--- Text provided ---

Iraqi Islamism became more radical and militant after the 2003 invasion of Iraq. With the Baath Party no longer dominating the country, and mosques being one of the only institutions to survive the fall of the government, Salafi ideas began to spread. Many Islamists ended up joining the more militant insurgent groups in the country like Abu Musab al-Zarqawi’s organization, and Ansar al-Islam. They also formed their own like the Islamic Army of Iraq and the Mujahedeen Army in Iraq, both of which claimed to have been created before 2003. Some believe that the Islamists eclipsed the Baathists in the insurgency by 2005. Salafi ideas presented an organizing ideology and sense of identity to many Sunnis that wanted to resist the U.S. occupation. They could claim they were fighting against the Western invaders that were at war with Islam, while trying to create an Islamic state that would return Sunnis to power. Many also promoted extreme fear and hatred of Shiites. They were often portrayed as Persians or Iranian-puppets to create an image of foreign otherness. These ideas would eventually lead to the sectarian civil war.
An example of a domestic Islamist insurgent was Omar Hussein Hadid of Fallujah. Hadid became a Salafist in the 1980s, and began speaking out against Saddam. In the 1990s, he blew up a theater in the province, killed a senior Baathist, and then fled. He was sentenced to death in absentia as a result. After 2003, he moved back to Fallujah and became an electrician. He quickly joined the insurgency, and by 2004 was the leader of the Black Banners Brigade with about 1,500 fighters under him. During the first battle for Fallujah in April 2004, Hadid became a member of the ruling council of militants that ran the city. After the second battle of Fallujah in November, Hadid ended up escaping the U.S. forces, and continued his activities in another section of Anbar province. While plenty of Iraqi Salafis ended up following Zarqawi, many more were in their own organizations, and set their own paths. They became an important part of the insurgency.

--- Material ---

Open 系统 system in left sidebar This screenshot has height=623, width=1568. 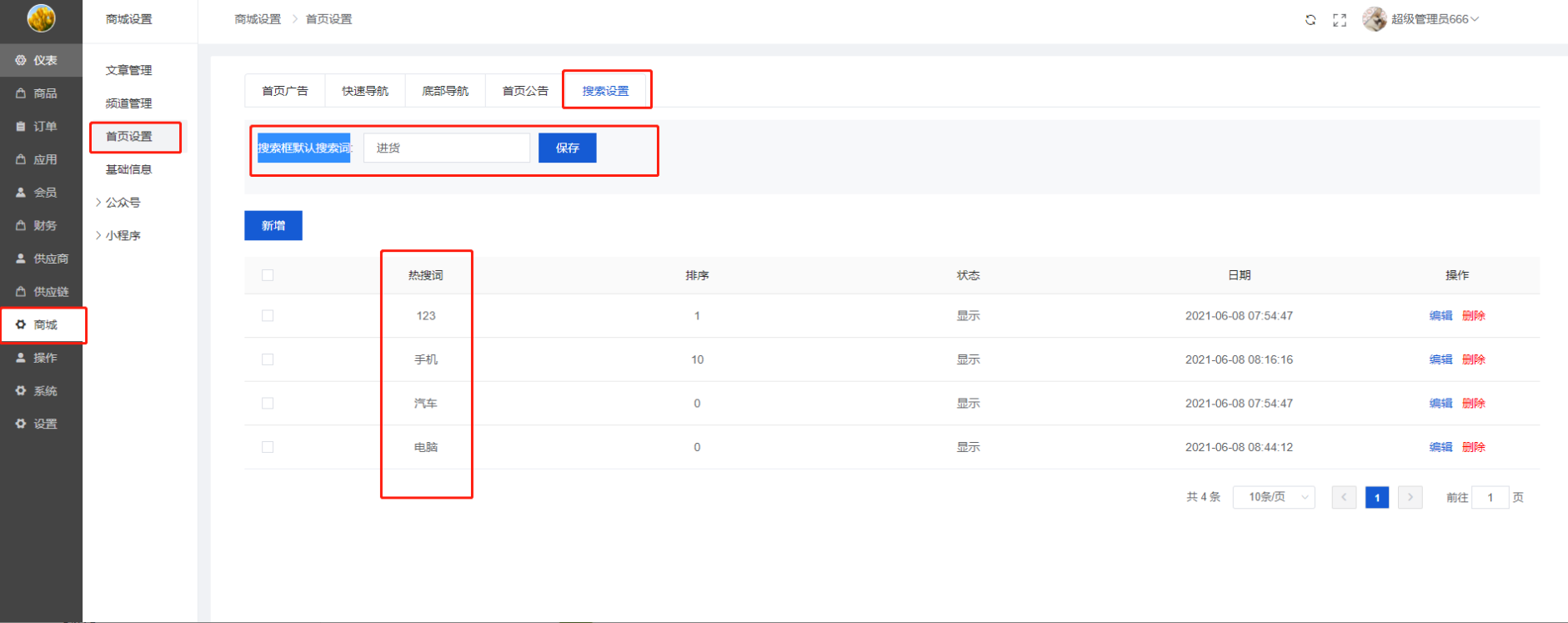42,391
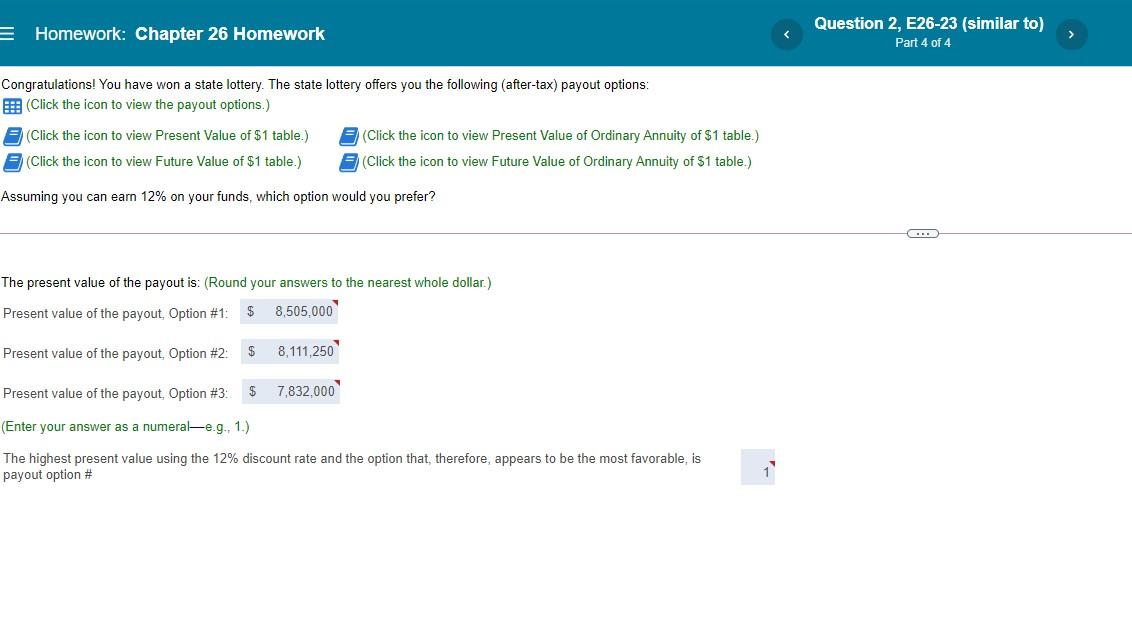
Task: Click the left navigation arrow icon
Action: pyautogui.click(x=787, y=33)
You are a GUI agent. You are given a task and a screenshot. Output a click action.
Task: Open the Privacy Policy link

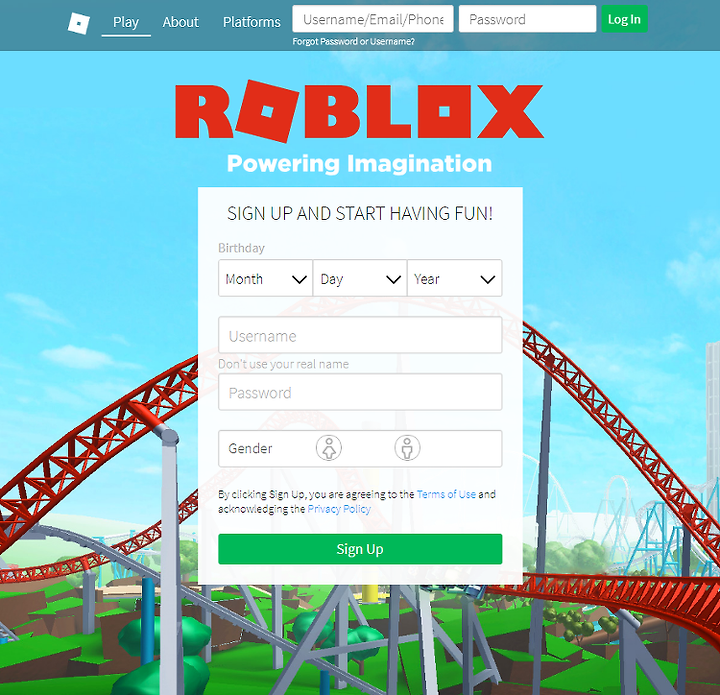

---

--- Instructions to follow ---
Using the text on Iraqi Islamism, answer these:
(a) Which two groups did Islamists form that claimed to have existed before 2003?
(b) What work did Omar Hussein Hadid take up after returning to Fallujah?
(c) About how many fighters did Hadid lead by 2004?

--- Full response ---
(a) The Islamic Army of Iraq and the Mujahedeen Army in Iraq
(b) He became an electrician.
(c) About 1,500